> TASK DETAILS:
Please write out the items again, beginning at the line that has "You are a computer-use agent. Viewport: 781px" and stopping after the line that has "Screen dimensions: 664x358 (x=118, y=52)". In them, swap "device toggle icon" for "sidebar toggle icon", leave everything else unchanged, and omit the pictures.

> RECORDS FOR THIS EXERCISE:
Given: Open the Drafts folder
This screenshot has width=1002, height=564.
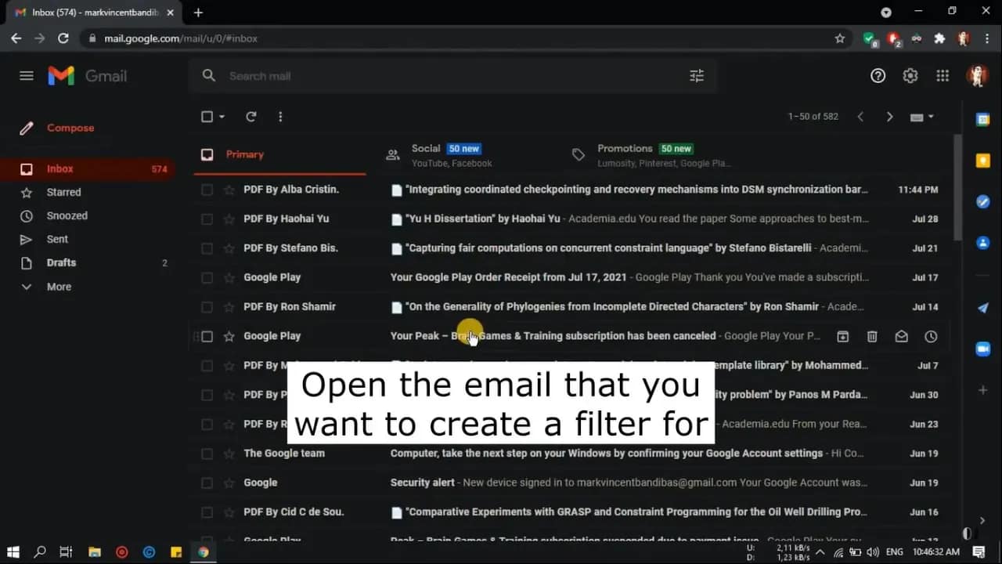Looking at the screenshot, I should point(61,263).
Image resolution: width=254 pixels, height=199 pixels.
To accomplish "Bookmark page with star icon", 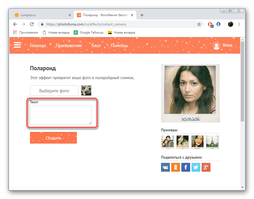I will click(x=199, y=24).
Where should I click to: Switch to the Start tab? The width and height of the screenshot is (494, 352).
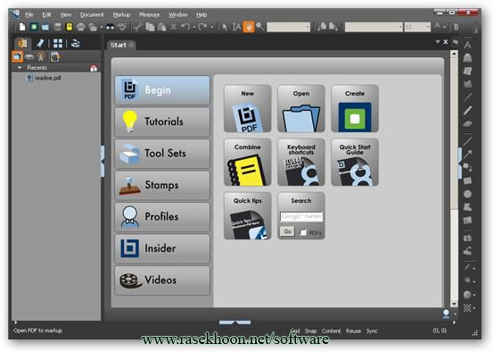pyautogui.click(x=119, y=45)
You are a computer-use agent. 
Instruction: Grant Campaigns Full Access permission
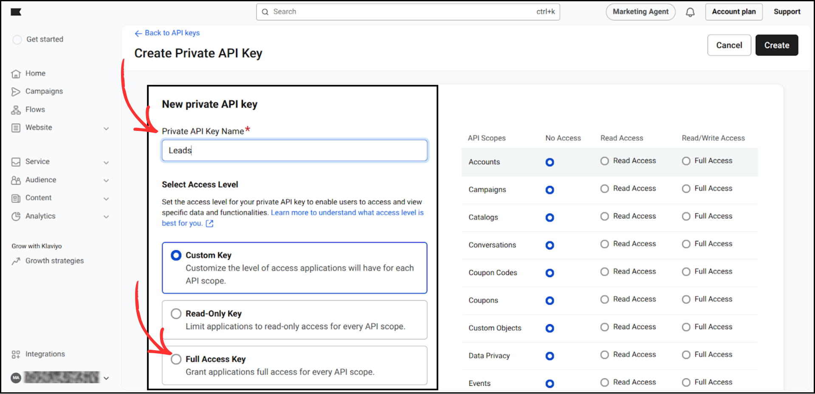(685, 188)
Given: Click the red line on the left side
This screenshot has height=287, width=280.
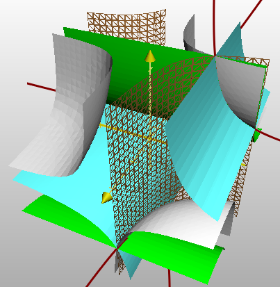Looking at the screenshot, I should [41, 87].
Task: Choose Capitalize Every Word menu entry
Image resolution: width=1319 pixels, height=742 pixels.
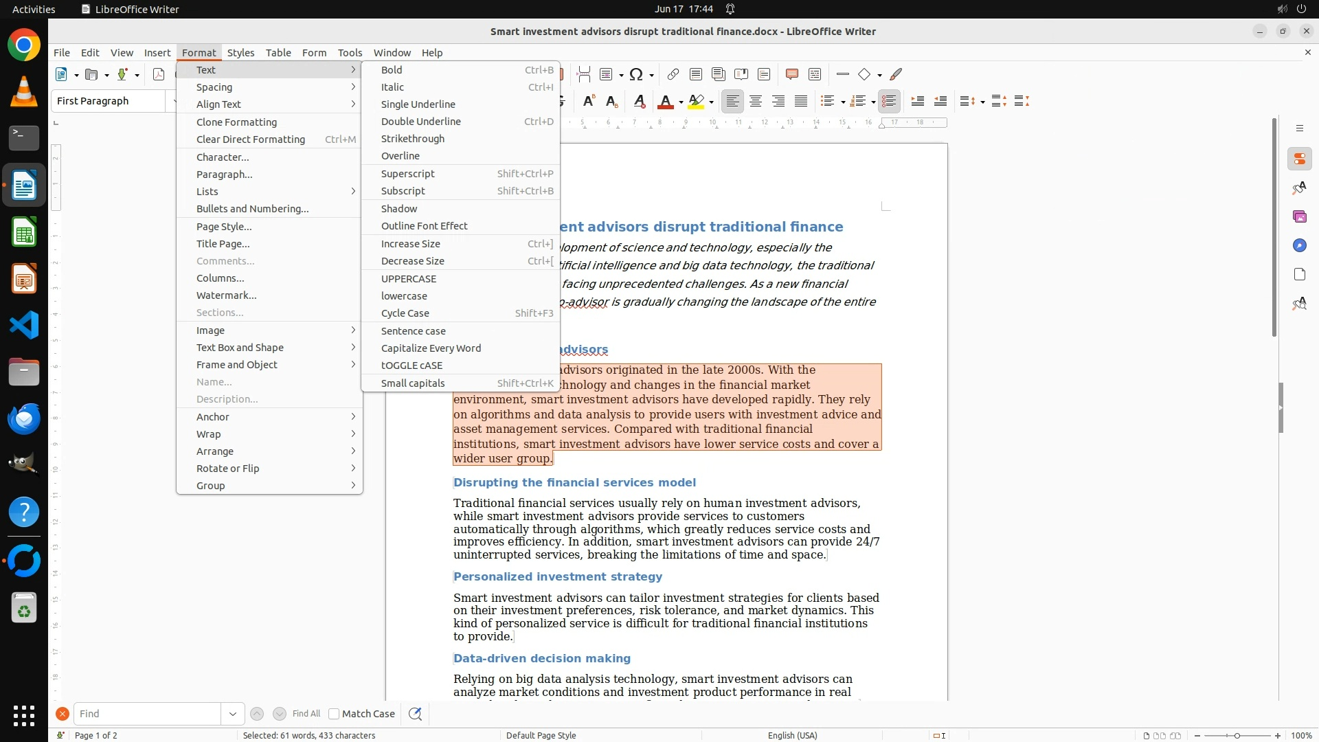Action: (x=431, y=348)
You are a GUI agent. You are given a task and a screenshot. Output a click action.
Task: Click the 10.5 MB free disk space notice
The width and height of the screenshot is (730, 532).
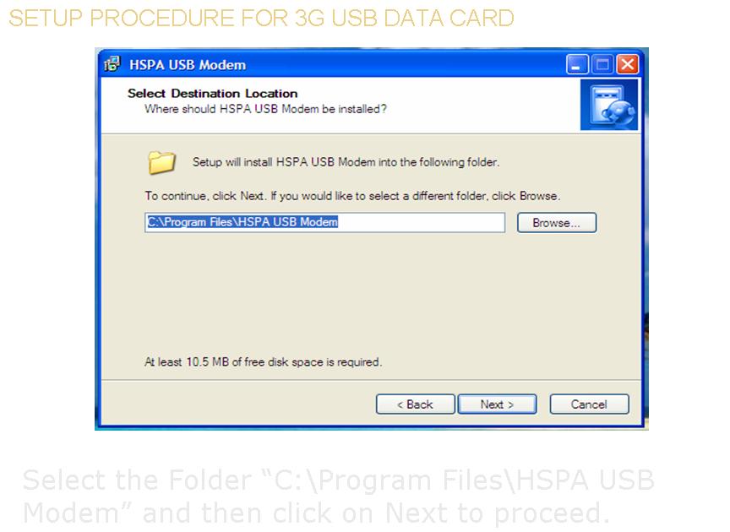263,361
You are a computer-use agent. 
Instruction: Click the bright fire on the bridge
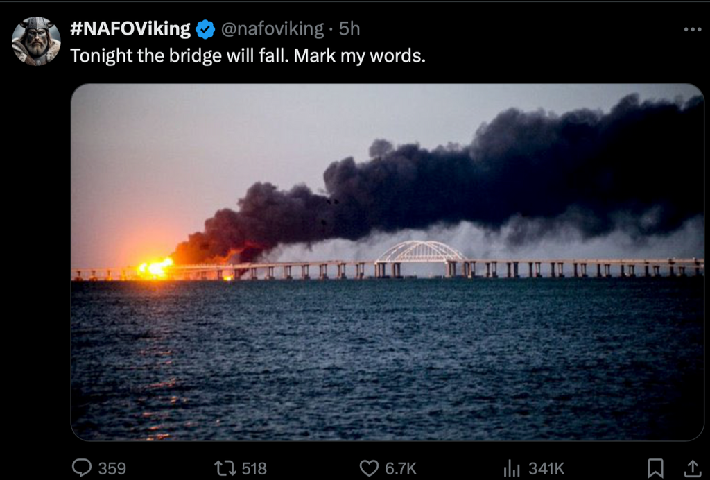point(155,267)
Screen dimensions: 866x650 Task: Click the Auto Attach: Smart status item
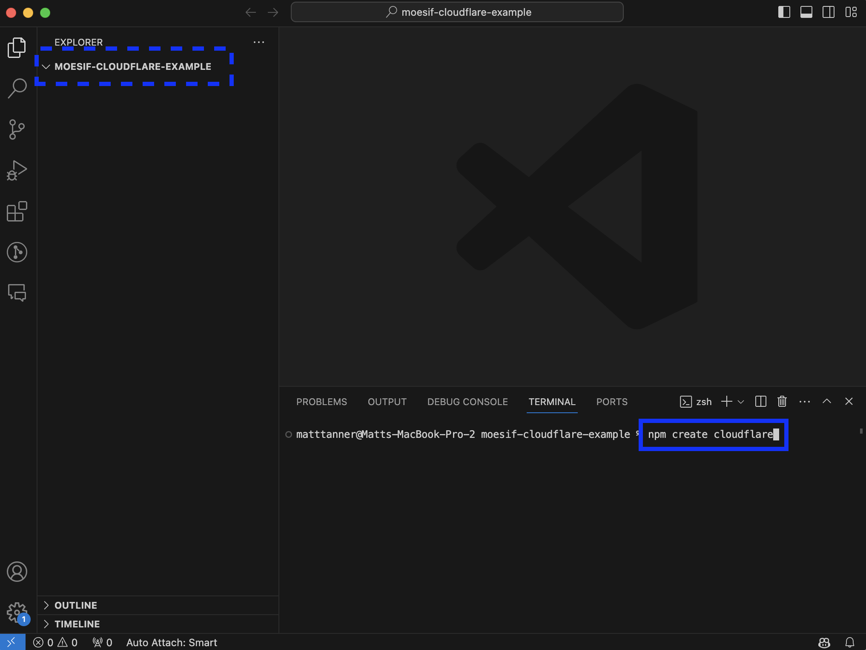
==
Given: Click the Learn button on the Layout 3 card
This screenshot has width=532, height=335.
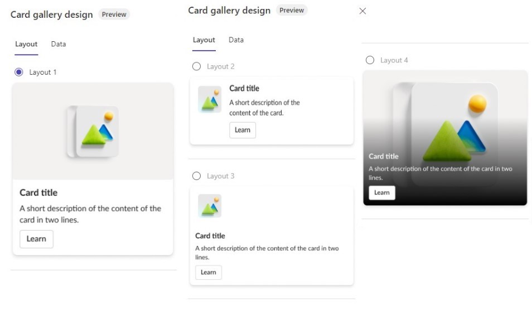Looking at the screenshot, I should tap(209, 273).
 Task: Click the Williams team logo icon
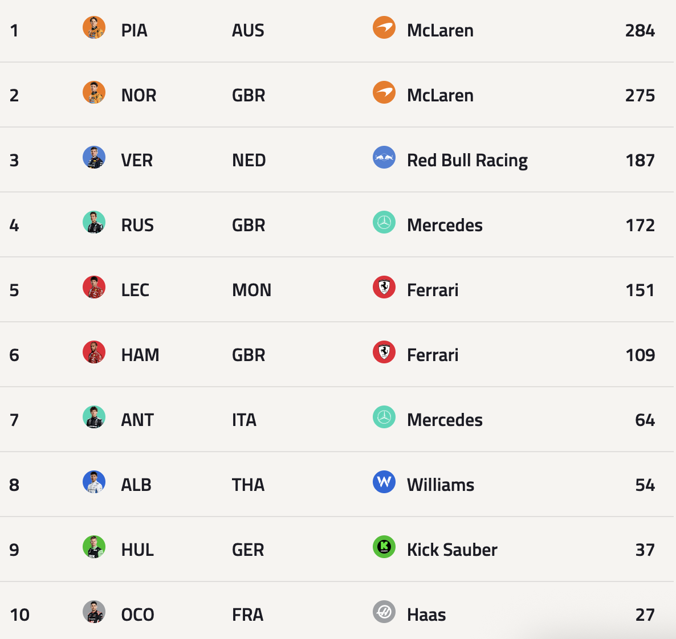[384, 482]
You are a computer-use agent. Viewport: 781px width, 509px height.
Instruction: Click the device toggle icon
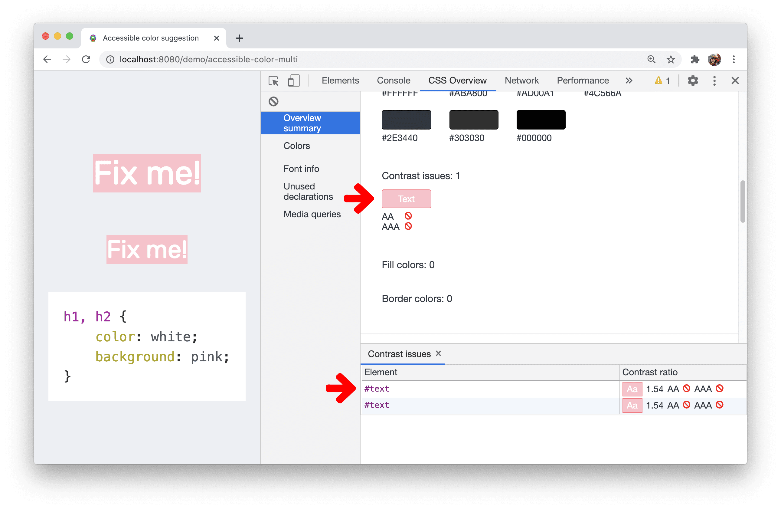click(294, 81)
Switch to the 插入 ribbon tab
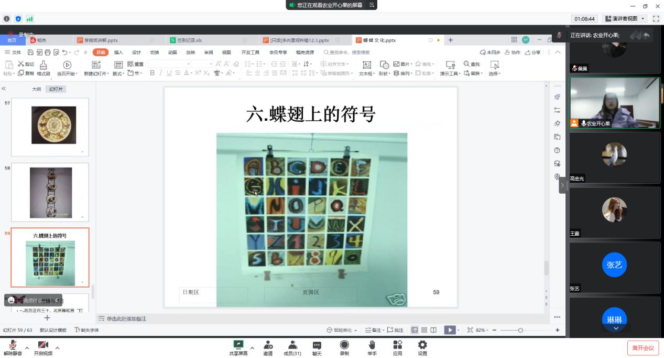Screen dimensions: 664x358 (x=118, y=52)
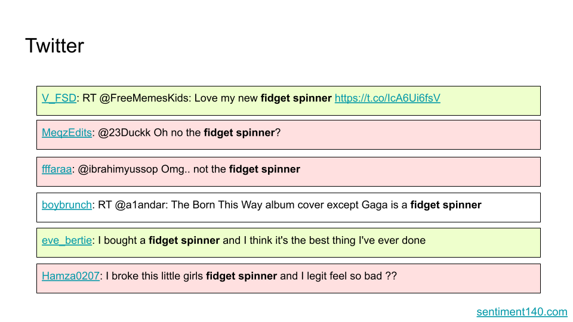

> TASK RESPONSE:
You are a computer-use agent. Viewport: 781px width, 509px height.
Instruction: Click the sidebar toggle icon
click(294, 81)
Switch to the 插入 ribbon tab
Screen dimensions: 664x358 (x=118, y=52)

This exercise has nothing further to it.